Hospitalization or treatment in the ER for asthma (unless the treatment involved the use of
a bronchodilator only) during the last three years.
- Subjects who have had one or more night time awakenings caused by asthma symptoms
and/or who have needed their short acting beta-2 agonist (SABA; e.g., albuterol)
inhaler for asthma symptoms > 4 days during the week before enrollment, or during the
week before the virus challenge.
- Intubation or management in the intensive care unit for an asthma exacerbation
- An upper or lower respiratory tract infection within six weeks prior to enrollment
- Previous nasal or sinus surgery within the last 12 months.
- Who have a 5 pack/year history of smoking, or any smoking within the last 6 months.
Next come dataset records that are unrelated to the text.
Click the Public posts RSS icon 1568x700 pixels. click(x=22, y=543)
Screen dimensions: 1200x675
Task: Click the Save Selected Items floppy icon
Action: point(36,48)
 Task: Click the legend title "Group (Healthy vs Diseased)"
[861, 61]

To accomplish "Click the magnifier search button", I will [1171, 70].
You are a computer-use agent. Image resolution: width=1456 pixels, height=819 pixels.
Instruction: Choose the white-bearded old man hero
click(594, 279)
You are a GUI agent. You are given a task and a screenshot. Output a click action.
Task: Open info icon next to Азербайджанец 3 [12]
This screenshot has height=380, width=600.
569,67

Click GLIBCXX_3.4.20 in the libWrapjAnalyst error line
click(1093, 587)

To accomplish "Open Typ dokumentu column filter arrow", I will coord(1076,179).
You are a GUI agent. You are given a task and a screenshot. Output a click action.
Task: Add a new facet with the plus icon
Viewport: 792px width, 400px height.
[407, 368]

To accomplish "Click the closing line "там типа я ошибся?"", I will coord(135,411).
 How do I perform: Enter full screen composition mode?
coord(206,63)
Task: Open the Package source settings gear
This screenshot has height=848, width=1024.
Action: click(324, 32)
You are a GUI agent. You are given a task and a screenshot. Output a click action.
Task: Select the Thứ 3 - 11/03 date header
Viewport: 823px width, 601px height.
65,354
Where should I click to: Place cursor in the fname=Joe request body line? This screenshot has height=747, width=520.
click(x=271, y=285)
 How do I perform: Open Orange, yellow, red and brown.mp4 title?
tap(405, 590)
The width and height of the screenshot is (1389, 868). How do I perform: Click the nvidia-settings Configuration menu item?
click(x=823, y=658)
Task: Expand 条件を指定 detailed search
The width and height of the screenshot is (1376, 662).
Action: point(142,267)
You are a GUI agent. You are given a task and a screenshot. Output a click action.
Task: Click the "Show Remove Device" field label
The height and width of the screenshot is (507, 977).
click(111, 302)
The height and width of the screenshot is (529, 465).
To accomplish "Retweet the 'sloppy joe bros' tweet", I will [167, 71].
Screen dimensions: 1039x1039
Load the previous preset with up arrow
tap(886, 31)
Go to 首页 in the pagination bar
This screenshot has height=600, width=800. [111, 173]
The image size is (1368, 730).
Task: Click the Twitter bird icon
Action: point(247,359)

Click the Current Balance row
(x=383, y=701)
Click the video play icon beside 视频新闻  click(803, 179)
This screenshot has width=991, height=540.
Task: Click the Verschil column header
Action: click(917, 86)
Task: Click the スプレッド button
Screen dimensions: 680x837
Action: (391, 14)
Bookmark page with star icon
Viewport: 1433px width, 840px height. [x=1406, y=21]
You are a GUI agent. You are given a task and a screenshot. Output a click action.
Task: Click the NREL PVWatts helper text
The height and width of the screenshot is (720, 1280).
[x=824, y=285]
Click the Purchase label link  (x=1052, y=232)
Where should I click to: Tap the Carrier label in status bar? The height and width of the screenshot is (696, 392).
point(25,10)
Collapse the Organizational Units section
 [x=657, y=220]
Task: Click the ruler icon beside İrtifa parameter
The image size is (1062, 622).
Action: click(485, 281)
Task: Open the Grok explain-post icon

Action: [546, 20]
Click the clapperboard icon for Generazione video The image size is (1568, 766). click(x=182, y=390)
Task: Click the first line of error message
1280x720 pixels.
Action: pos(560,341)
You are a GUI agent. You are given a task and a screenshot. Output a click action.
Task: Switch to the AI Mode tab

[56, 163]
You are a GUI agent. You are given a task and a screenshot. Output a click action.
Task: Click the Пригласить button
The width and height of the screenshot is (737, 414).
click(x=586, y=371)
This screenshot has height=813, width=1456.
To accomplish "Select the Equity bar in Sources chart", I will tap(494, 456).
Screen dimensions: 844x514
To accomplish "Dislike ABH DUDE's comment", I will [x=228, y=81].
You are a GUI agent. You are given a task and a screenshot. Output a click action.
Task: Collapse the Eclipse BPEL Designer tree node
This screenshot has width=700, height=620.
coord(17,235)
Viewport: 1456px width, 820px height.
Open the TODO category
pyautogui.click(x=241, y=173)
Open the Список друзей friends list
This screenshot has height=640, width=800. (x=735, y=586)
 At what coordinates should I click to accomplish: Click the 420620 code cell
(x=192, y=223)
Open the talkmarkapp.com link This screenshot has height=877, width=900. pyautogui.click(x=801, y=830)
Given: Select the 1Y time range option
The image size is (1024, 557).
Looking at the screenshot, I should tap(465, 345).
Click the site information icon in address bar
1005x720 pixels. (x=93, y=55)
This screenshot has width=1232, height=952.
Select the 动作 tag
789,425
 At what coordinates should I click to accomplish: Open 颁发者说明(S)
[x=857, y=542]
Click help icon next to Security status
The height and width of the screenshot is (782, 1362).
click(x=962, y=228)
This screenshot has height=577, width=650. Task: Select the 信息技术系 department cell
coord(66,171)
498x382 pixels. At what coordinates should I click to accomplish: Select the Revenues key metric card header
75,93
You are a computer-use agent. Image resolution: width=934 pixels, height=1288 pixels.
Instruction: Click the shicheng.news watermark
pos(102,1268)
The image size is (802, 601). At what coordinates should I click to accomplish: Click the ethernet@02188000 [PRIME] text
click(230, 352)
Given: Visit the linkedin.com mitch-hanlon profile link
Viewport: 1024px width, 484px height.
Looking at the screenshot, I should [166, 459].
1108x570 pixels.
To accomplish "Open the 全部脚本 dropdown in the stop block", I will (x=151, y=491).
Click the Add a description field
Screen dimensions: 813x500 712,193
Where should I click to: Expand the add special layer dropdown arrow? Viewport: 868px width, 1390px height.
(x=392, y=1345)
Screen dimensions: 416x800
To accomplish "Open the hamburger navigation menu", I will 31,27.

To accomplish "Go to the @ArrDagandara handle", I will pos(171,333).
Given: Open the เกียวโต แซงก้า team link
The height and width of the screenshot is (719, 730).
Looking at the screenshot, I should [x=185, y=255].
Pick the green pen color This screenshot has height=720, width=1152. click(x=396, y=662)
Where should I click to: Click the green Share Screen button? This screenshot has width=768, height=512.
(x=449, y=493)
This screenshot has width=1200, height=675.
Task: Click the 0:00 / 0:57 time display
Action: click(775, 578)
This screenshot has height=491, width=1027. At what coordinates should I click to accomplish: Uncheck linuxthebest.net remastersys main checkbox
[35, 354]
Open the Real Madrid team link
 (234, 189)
- Female subjects who are, or who plan to become, pregnant during the study, or who are
nursing a baby. Additionally, to be included in this study, a woman of child-bearing
potential must have a negative urine pregnancy test at screening, during the run, and
prior to viral inoculation and agree to use an effective method of birth control such
as, but not limited to, birth control pills, contraceptive foam, diaphragm, intra
uterine device (IUD), abstinence, or condoms.
- Subjects who have used omalizumab within 12 months prior to enrollment, or inhaled
corticosteroids,inhaled ipratropium bromide, an inhaled long acting beta agonist,
inhaled cromolyn or nedocromil or systemic leukotriene modifiers for their asthma on a
daily basis within 4 weeks prior to enrollment or subjects using nasal corticosteroids
on a daily basis within 4 weeks prior to enrollment. Subjects who are currently
receiving beta-adrenergic blocking agents.
- Subjects who are currently receiving allergen immunotherapy (IT), or who have received
allergen IT within the last 3 years.
- Hemoglobin <11.5 g/dL for non-African American subjects or hemoglobin < 11.0 g/dL for
African American subjects detected during screening within 6 weeks of enrollment.
- Absolute neutrophil count (ANC) < 1800 cells/mm3 (or 1.8 K/uL) detected during
screening within 6 weeks of enrollment or prior to virus inoculation.